The Special Education Epidemic

June 16, 2008 - 12:00 am - by Greg Forster & Jay Greene
Greg Forster
2008-06-17 06:23:39

Parry, thanks for your thoughtful question. As we mentioned in the column, the empirical studies all show that accountability testing has no effect on special education placement rates. So your hypothesis that local teams will want to get rid of “struggling students” to avoid “lower standardized test scores” doesn’t square with the evidence. (See the Education Myths book, linked above, for a rundown on what the studies on this show.)

You ask whether we might see a proliferation of specialized private schools for SLD with vouchers. Florida’s voucher program for disabled students is by far the oldest and largest such program (there are five nationwide) and we haven’t seen very much of that so far. In practice, almost all the SLD kids are going into regular schools. That tends to support our hypothesis that a lot of these kids were not legitimately SLD.

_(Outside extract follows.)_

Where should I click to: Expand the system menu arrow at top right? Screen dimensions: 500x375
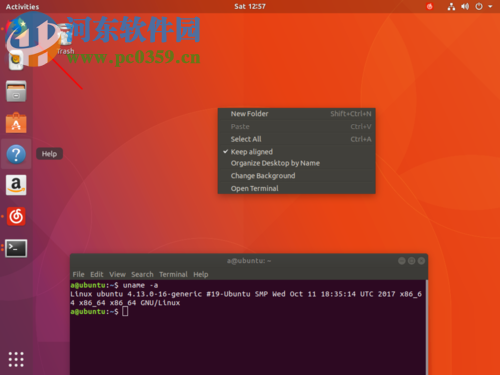pyautogui.click(x=490, y=6)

However, if we did see a burgeoning of SLD schools, that wouldn’t bother me at all. Here I speak only for myself, but I frankly don’t care whether a bunch of legislators in Washington think that my daughter should be educated in this or that type of school. They don’t know my daughter, and they have no idea what her unique needs call for. Maybe a special school is precisely what my daughter needs. Or maybe it would be a bad idea for her, but the right idea for somebody else. Parents are always better placed to make decisions for their children than politicians and bureaucrats. They will always know their children’s needs better, and they will always be more highly motivated to get the best for their children.

Finally, you want to know whether vouchers would be an “effective practice.” As it happens, there is empirical research on this as well. At the end of our column we linked to two studies showing that Florida’s special education vouchers have delivered better services to the students using them and have produced better outcomes for disabled students remaining in public schools.